Despite Harassment, Peace Activists Vow to Continue Work for Justice
by Randall Amster
On January 25, 2011, people gathered in cities across America to demonstrate against the ongoing harassment of peace organizations and individual activists by law enforcement agencies. In particular, these “solidarity actions” were focused on the Federal Bureau of Investigation, who had served subpoenas and raided the homes of people involved in anti-war and international solidarity work in Minneapolis and Chicago in late September 2010. From Boston to Los Angeles, activists rallied at federal buildings, collected petition signatures, distributed pamphlets, and peacefully demonstrated on street corners as part of the “National Day of Action to Stop FBI Repression and Grand Jury Witch Hunts.”

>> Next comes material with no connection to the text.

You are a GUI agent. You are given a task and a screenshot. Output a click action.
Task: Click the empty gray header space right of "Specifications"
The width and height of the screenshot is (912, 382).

In Chicago, over 350 people assembled in front of the Dirksen Federal Building to protest U.S. Attorney Patrick Fitzgerald’s decision to subpoena 23 antiwar activists and order them to appear in front of a grand jury. In Minneapolis, more than 100 people swarmed the sidewalk at the downtown Federal Building, waving signs that read “Opposing war is not a crime” and “Hands off free speech,” denouncing the infiltration of their groups with undercover agents, and stating that they will not cooperate with the grand juries even if it means going to jail. Actions large and small were held in over 50 cities across the nation in a show of solidarity for peace activism and against official harassment.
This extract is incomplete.